- [Your instructions] Reproduce every entry exactly as written.

(Beginning of Recorded data)

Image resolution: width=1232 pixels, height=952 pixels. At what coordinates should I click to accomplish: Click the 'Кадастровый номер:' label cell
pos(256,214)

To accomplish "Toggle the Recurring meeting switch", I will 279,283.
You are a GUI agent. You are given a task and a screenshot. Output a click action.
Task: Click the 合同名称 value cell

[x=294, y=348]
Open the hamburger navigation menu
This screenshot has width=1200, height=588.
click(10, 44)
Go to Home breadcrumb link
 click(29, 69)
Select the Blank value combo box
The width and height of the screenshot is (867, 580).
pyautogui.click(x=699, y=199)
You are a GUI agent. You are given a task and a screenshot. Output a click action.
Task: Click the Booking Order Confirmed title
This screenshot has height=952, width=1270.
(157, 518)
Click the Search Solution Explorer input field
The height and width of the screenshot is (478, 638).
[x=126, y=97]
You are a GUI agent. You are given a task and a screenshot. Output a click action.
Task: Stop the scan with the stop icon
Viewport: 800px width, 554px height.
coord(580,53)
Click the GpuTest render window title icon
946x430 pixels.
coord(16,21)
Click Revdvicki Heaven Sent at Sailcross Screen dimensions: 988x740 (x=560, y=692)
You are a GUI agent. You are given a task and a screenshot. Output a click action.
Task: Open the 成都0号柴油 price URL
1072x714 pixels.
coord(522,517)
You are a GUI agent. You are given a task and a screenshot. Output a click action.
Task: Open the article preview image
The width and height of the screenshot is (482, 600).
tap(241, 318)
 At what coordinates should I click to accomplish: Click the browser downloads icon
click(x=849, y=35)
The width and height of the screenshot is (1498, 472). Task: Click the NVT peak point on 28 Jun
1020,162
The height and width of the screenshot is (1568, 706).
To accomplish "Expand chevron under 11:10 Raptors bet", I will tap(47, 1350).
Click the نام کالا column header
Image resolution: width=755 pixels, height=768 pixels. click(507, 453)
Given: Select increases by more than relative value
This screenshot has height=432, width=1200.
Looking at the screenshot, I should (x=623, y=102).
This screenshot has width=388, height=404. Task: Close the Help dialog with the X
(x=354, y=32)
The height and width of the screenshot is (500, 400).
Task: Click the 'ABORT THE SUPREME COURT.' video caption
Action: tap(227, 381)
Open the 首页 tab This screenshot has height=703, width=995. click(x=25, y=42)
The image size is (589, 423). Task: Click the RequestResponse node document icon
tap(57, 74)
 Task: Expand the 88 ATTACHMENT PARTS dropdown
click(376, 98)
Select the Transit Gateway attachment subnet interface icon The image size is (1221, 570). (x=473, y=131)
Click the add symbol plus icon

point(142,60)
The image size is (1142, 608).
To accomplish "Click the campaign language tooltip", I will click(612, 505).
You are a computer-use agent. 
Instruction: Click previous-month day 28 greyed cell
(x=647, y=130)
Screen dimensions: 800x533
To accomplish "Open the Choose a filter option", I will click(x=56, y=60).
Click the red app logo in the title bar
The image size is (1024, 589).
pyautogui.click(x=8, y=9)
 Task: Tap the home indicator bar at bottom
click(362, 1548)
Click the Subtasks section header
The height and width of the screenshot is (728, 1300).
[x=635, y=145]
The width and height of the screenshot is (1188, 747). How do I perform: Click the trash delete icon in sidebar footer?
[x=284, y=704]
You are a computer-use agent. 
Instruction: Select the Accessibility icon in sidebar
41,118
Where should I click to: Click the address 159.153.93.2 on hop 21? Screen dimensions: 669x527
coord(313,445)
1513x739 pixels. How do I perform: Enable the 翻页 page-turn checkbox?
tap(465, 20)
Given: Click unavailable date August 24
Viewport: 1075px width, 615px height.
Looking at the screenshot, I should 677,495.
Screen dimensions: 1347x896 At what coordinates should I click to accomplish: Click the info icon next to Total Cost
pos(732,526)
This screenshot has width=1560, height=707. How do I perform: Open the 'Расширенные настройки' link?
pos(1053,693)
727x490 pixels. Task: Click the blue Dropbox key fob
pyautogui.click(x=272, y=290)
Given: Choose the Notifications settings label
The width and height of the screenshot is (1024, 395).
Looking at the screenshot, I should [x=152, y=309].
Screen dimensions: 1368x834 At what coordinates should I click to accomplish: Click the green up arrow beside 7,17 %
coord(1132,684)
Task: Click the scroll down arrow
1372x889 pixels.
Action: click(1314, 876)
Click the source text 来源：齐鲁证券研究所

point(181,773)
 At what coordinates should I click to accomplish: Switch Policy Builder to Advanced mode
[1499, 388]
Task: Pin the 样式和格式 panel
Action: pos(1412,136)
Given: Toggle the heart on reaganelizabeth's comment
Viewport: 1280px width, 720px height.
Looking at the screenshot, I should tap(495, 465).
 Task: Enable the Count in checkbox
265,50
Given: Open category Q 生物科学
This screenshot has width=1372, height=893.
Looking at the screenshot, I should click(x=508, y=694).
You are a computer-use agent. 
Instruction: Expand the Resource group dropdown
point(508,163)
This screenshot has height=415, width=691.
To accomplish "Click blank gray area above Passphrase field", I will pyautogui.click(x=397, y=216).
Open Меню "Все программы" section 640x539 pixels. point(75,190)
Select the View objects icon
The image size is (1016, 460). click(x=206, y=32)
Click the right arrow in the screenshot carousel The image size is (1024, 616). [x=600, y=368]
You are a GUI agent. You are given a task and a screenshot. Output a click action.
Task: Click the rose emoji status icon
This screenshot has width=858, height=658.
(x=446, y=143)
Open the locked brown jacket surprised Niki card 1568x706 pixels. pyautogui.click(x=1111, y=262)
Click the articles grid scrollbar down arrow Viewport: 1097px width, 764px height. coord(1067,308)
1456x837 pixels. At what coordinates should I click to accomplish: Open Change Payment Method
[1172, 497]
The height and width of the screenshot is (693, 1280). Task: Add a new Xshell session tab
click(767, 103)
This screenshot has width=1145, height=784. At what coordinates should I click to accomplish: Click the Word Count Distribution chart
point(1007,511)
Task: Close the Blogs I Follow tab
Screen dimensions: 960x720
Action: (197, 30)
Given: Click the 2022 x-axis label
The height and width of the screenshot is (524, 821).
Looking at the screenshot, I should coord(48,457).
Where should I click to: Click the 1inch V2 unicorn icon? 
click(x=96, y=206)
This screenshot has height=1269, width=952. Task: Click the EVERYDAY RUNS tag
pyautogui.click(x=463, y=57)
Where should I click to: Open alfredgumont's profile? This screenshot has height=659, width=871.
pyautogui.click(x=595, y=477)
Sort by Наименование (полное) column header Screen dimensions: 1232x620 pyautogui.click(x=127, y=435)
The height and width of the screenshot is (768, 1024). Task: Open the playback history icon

(End of Recorded data)

- [Answer area]
Image resolution: width=1232 pixels, height=952 pixels. At what coordinates should I click to accomplish: Click the 'Кадастровый номер:' label cell
pos(256,214)

To accomplish "Toggle the Recurring meeting switch", I will 279,283.
You are a GUI agent. You are given a task and a screenshot. Output a click action.
Task: Click the 合同名称 value cell

[x=294, y=348]
Open the hamburger navigation menu
This screenshot has width=1200, height=588.
click(10, 44)
Go to Home breadcrumb link
 click(29, 69)
Select the Blank value combo box
The width and height of the screenshot is (867, 580).
pyautogui.click(x=699, y=199)
You are a GUI agent. You are given a task and a screenshot. Output a click action.
Task: Click the Booking Order Confirmed title
This screenshot has height=952, width=1270.
(157, 518)
Click the Search Solution Explorer input field
The height and width of the screenshot is (478, 638).
[x=126, y=97]
You are a GUI agent. You are given a task and a screenshot. Output a click action.
Task: Stop the scan with the stop icon
Viewport: 800px width, 554px height.
coord(580,53)
Click the GpuTest render window title icon
946x430 pixels.
coord(16,21)
Click Revdvicki Heaven Sent at Sailcross Screen dimensions: 988x740 (x=560, y=692)
You are a GUI agent. You are given a task and a screenshot. Output a click action.
Task: Open the 成都0号柴油 price URL
1072x714 pixels.
coord(522,517)
You are a GUI agent. You are given a task and a screenshot. Output a click action.
Task: Open the article preview image
The width and height of the screenshot is (482, 600).
tap(241, 318)
 At what coordinates should I click to accomplish: Click the browser downloads icon
click(x=849, y=35)
The width and height of the screenshot is (1498, 472). Task: Click the NVT peak point on 28 Jun
1020,162
The height and width of the screenshot is (1568, 706).
To accomplish "Expand chevron under 11:10 Raptors bet", I will tap(47, 1350).
Click the نام کالا column header
Image resolution: width=755 pixels, height=768 pixels. click(507, 453)
Given: Select increases by more than relative value
This screenshot has height=432, width=1200.
Looking at the screenshot, I should (x=623, y=102).
This screenshot has width=388, height=404. Task: Close the Help dialog with the X
(x=354, y=32)
The height and width of the screenshot is (500, 400).
Task: Click the 'ABORT THE SUPREME COURT.' video caption
Action: tap(227, 381)
Open the 首页 tab This screenshot has height=703, width=995. click(x=25, y=42)
The image size is (589, 423). Task: Click the RequestResponse node document icon
tap(57, 74)
 Task: Expand the 88 ATTACHMENT PARTS dropdown
click(376, 98)
Select the Transit Gateway attachment subnet interface icon The image size is (1221, 570). (x=473, y=131)
Click the add symbol plus icon

point(142,60)
The image size is (1142, 608).
To accomplish "Click the campaign language tooltip", I will click(612, 505).
You are a computer-use agent. 
Instruction: Click previous-month day 28 greyed cell
(x=647, y=130)
Screen dimensions: 800x533
To accomplish "Open the Choose a filter option", I will click(x=56, y=60).
Click the red app logo in the title bar
The image size is (1024, 589).
pyautogui.click(x=8, y=9)
 Task: Tap the home indicator bar at bottom
click(362, 1548)
Click the Subtasks section header
The height and width of the screenshot is (728, 1300).
[x=635, y=145]
The width and height of the screenshot is (1188, 747). How do I perform: Click the trash delete icon in sidebar footer?
[x=284, y=704]
You are a computer-use agent. 
Instruction: Select the Accessibility icon in sidebar
41,118
Where should I click to: Click the address 159.153.93.2 on hop 21? Screen dimensions: 669x527
coord(313,445)
1513x739 pixels. How do I perform: Enable the 翻页 page-turn checkbox?
tap(465, 20)
Given: Click unavailable date August 24
Viewport: 1075px width, 615px height.
Looking at the screenshot, I should 677,495.
Screen dimensions: 1347x896 At what coordinates should I click to accomplish: Click the info icon next to Total Cost
pos(732,526)
This screenshot has width=1560, height=707. How do I perform: Open the 'Расширенные настройки' link?
pos(1053,693)
727x490 pixels. Task: Click the blue Dropbox key fob
pyautogui.click(x=272, y=290)
Given: Choose the Notifications settings label
The width and height of the screenshot is (1024, 395).
Looking at the screenshot, I should [x=152, y=309].
Screen dimensions: 1368x834 At what coordinates should I click to accomplish: Click the green up arrow beside 7,17 %
coord(1132,684)
Task: Click the scroll down arrow
1372x889 pixels.
Action: click(1314, 876)
Click the source text 来源：齐鲁证券研究所

point(181,773)
 At what coordinates should I click to accomplish: Switch Policy Builder to Advanced mode
[1499, 388]
Task: Pin the 样式和格式 panel
Action: pos(1412,136)
Given: Toggle the heart on reaganelizabeth's comment
Viewport: 1280px width, 720px height.
Looking at the screenshot, I should tap(495, 465).
 Task: Enable the Count in checkbox
265,50
Given: Open category Q 生物科学
This screenshot has width=1372, height=893.
Looking at the screenshot, I should click(x=508, y=694).
You are a computer-use agent. 
Instruction: Expand the Resource group dropdown
point(508,163)
This screenshot has height=415, width=691.
To accomplish "Click blank gray area above Passphrase field", I will pyautogui.click(x=397, y=216).
Open Меню "Все программы" section 640x539 pixels. point(75,190)
Select the View objects icon
The image size is (1016, 460). click(x=206, y=32)
Click the right arrow in the screenshot carousel The image size is (1024, 616). [x=600, y=368]
You are a GUI agent. You are given a task and a screenshot. Output a click action.
Task: Click the rose emoji status icon
This screenshot has width=858, height=658.
(x=446, y=143)
Open the locked brown jacket surprised Niki card 1568x706 pixels. pyautogui.click(x=1111, y=262)
Click the articles grid scrollbar down arrow Viewport: 1097px width, 764px height. coord(1067,308)
1456x837 pixels. At what coordinates should I click to accomplish: Open Change Payment Method
[1172, 497]
The height and width of the screenshot is (693, 1280). Task: Add a new Xshell session tab
click(767, 103)
This screenshot has width=1145, height=784. At what coordinates should I click to accomplish: Click the Word Count Distribution chart
point(1007,511)
Task: Close the Blogs I Follow tab
Screen dimensions: 960x720
Action: (197, 30)
Given: Click the 2022 x-axis label
The height and width of the screenshot is (524, 821).
Looking at the screenshot, I should coord(48,457).
Where should I click to: Click the 1inch V2 unicorn icon? 
click(x=96, y=206)
This screenshot has height=1269, width=952. Task: Click the EVERYDAY RUNS tag
pyautogui.click(x=463, y=57)
Where should I click to: Open alfredgumont's profile? This screenshot has height=659, width=871.
pyautogui.click(x=595, y=477)
Sort by Наименование (полное) column header Screen dimensions: 1232x620 pyautogui.click(x=127, y=435)
The height and width of the screenshot is (768, 1024). Task: Open the playback history icon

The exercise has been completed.